Я вернулся к своим занятиям.
Во второй раз что-то рухнуло на пол и послышались стоны. Я снова поднял Боя на постель; его холодные руки удерживали мои; он как будто желал мне что-то сказать, но не смог. Пульс был слаб, иногда прерывался, и конечности заметно холодели. Снова уложив его, я сошел к берегу, где Ульсон возился со шлюпкой, и сказал ему, что Бой умрет часа чрез полтора или два. Это очень подействовало на Ульсона, хотя мы ожидали эту смерть уже недели две и не раз говорили о ней. Мы вместе вошли в комнату; Бой метался по полу, ломая себе руки. Жалко было смотреть на него, так он страдал. Я достал из аптеки склянку с хлороформом и, налив несколько капель на вату, поднес ее к носу умирающего. Минут через 5 он стал успокаиваться и даже пробормотал что-то; ему, видимо, было лучше. Я отнял вату.
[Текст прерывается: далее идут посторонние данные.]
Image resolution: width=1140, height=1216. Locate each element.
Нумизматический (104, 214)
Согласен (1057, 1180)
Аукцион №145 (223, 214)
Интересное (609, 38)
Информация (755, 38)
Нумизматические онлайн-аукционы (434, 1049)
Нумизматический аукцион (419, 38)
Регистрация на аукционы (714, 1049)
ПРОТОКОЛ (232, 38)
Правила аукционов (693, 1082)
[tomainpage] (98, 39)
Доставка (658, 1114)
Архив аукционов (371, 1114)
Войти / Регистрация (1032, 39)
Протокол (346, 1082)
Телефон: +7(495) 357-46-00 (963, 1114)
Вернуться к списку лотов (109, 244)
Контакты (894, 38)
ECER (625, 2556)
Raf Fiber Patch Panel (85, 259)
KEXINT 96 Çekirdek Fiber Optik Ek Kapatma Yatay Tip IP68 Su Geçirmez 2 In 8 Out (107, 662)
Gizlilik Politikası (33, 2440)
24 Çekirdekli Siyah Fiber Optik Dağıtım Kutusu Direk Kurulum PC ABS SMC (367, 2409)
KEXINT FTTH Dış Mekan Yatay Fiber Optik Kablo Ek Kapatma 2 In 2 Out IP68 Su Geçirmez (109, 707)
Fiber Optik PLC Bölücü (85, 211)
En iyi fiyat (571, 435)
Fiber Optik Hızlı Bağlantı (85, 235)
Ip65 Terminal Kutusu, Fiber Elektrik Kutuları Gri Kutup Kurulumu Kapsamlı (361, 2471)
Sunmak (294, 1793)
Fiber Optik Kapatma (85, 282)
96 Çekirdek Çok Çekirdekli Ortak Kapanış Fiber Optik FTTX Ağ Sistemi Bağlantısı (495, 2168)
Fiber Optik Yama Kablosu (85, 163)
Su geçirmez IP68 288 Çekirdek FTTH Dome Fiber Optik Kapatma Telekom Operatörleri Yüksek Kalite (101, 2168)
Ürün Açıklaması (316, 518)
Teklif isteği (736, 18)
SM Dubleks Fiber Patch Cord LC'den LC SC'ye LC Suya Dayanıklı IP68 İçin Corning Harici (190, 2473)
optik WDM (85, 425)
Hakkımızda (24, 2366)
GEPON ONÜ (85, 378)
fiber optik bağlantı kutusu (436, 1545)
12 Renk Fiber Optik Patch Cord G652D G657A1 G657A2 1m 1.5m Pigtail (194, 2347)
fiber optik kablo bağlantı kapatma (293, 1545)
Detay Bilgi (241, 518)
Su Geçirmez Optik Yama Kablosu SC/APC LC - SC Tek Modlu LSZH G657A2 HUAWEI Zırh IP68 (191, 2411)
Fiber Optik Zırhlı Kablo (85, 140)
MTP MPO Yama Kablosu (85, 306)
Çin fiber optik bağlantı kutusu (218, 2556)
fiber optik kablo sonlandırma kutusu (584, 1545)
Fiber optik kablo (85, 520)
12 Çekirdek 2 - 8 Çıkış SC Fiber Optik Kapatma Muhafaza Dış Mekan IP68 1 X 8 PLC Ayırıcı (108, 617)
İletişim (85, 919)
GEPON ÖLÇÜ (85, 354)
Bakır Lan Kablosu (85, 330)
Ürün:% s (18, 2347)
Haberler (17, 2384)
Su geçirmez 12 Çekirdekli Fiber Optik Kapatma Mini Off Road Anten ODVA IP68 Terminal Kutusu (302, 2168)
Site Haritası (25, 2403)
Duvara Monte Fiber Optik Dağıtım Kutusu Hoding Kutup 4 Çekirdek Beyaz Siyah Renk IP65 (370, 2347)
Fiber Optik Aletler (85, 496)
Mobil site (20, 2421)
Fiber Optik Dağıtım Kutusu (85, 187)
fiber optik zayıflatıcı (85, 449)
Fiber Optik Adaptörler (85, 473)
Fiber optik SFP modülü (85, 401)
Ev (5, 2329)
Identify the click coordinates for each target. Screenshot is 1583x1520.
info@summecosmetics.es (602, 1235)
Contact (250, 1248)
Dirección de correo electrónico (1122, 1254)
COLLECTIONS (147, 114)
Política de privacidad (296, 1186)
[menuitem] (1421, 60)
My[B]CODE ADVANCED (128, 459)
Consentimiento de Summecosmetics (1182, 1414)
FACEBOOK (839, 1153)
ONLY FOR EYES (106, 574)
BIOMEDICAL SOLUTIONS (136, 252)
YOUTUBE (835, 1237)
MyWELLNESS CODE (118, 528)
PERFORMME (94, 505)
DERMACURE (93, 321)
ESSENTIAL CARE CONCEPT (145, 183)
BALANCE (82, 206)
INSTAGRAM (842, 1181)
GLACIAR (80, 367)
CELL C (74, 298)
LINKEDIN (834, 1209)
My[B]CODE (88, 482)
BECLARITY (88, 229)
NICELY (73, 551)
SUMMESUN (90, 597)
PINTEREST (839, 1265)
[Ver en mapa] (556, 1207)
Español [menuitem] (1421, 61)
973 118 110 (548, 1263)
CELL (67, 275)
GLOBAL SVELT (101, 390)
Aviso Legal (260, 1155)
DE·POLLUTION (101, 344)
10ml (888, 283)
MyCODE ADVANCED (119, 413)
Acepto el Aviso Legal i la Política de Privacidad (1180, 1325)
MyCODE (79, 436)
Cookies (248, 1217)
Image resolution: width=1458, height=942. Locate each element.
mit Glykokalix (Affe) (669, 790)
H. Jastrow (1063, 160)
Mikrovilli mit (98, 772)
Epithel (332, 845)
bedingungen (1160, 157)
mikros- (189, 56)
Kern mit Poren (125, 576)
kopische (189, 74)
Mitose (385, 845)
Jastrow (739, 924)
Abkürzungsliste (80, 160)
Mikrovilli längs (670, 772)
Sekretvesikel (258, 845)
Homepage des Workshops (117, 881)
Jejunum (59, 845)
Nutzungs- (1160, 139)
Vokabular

Ульсон стоял совершенно растерянный и спрашивал, что теперь делать. Я коротко сказал ему, что тело мы бросим сегодня ночью в море, а теперь он должен набрать несколько камней и положить их в шлюпку, и чем больше, тем лучше, для того чтобы тело сейчас же пошло ко дну. Ульсону это поручение не особенно понравилось, и мне пришлось добавить несколько доводов: что нам невозможно няньчиться с разлагающимся телом, так как гниение в этом климате начнется сейчас же после смерти; что хоронить его днем, при туземцах, я не намерен и что вырыть глубокую яму в коралловом грунте слишком тяжело, недостаточно же глубокую могилу туземные собаки разыщут и разроют. Последние два довода поддержали немного его падающий дух.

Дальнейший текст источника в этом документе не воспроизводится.